ぽたぽたぽた。古びた木の板に、涙が染みこんでいく。


もう、おわらせるつもりだった。


この夏と一緒に。この長かった片想いも。


帰ってくるかもわからない人を、ただただ、ただただ待ち侘びて。


待ち侘びすぎて、つかれ果ててしまった。


もう、明日からは、


待たなくていいんだね。


そう思えば思うほど、涙は止まらなくて、心もいたくて。


結局、やっぱり愛おしくて。


こうなったら、最期はあの憎ったらしいヤツの写真でも抱いて一人で死んでいくしかないのかなとか考えて。

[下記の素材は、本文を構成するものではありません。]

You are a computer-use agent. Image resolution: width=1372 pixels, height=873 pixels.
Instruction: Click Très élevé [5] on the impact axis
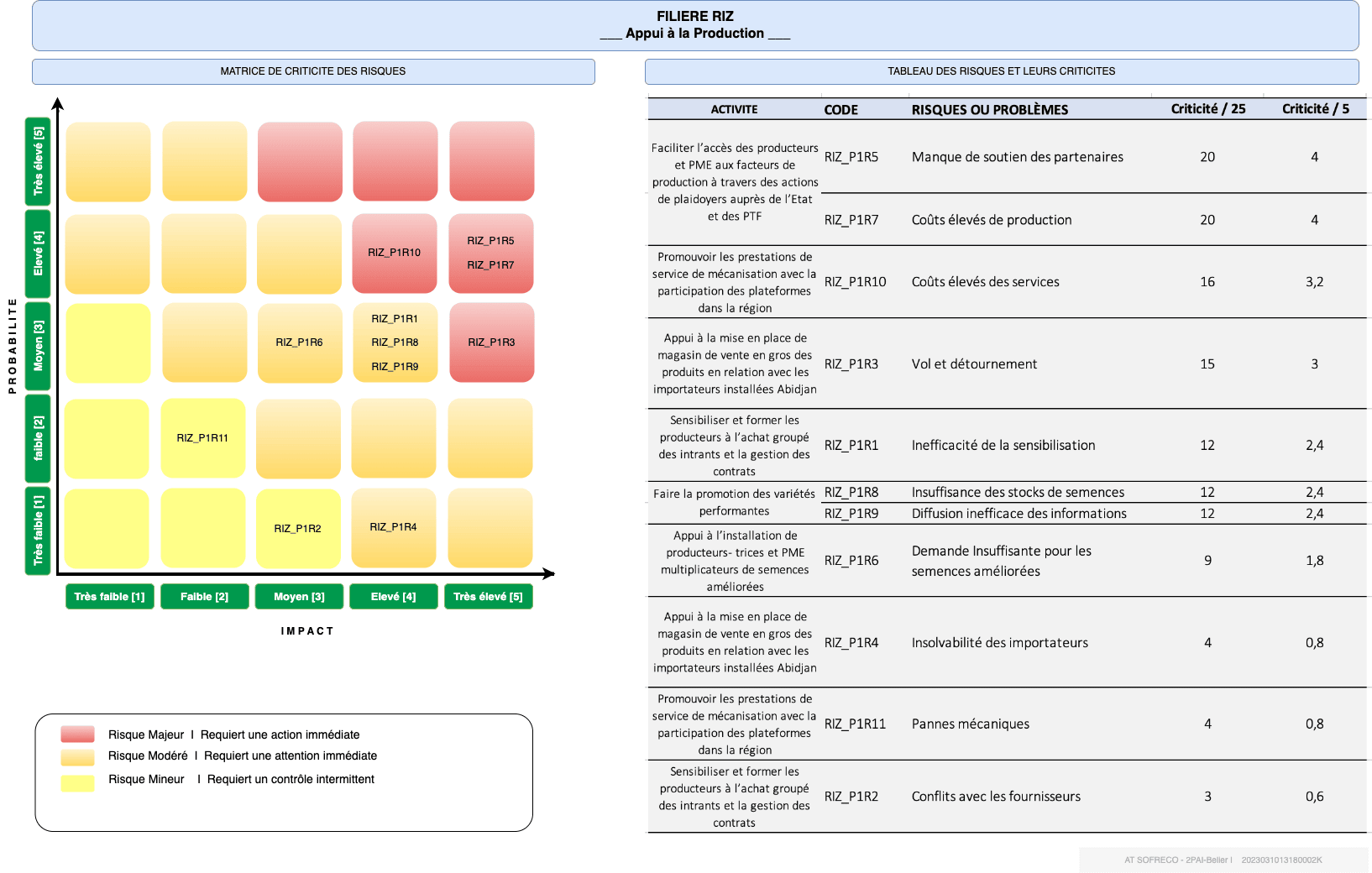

もうなんだかやりきれなくて、私はそのまま膝をかかえて泣きじゃくってしまった。


「あのさァ、」


突然のその声に、びくり、肩が大きく揺れる。


なんてことだ、まだ行ってなかったのか。


どうしよう。見られた。どうしよう。なんて言い訳を。


そんなことにぐるぐると考えを巡らせていたら、背中に人の重みが伝わってきた。


私の背中に、大きな背中が重なっている。


冷たいんだろうなと思っていた体温は、暖かかった。


「おれァさ、こう見えても意外といちずなのよ。」

「…………………。」

「目移りとかないし。」

「…………………。」

「浮気も、…まァ、ボインな姉ちゃんにうっかり見とれるくらいはあるかもしれないけど、」

「…谷間にはさまれて死ね。」

「まァ、それも悪くないけど。でも、」

「…………………。」

「子どもと孫に看取られながら死んでいくのもいいなとか、思ってるわけよ。」

「…………………。」

「だからさ、」


大きな手が、頭の上に乗っかった。


「もう少し、待っててくんない。」

「っ、」

「未来のダンナの席、空けてさ。」


ぽんぽん、と、なだめるように手が頭の上ではねる。


クザンは、ずるい。


こうすると、私が泣きやむのを知ってるから。


背中から、体温が消えた。


ざくざくざくと、足音が遠ざかっていく。


やがて、自転車の漕ぎ出す音がして、私は慌てて振り向いた。


クザンのすがたは、もうない。


そのかわりに、生垣に一輪の花が挿してあった。


私はサンダルをはいて生垣まで近づくと、それを手にした。


幼い頃、私が好きだと言った花だった。


「…まァ、そこまで言うなら。待ってあげようかな。」


そう呟いたら、まぶたのうらでクザンが困ったように笑うもんだから。


余計に愛おしくなって、やっぱり声を上げて泣いた。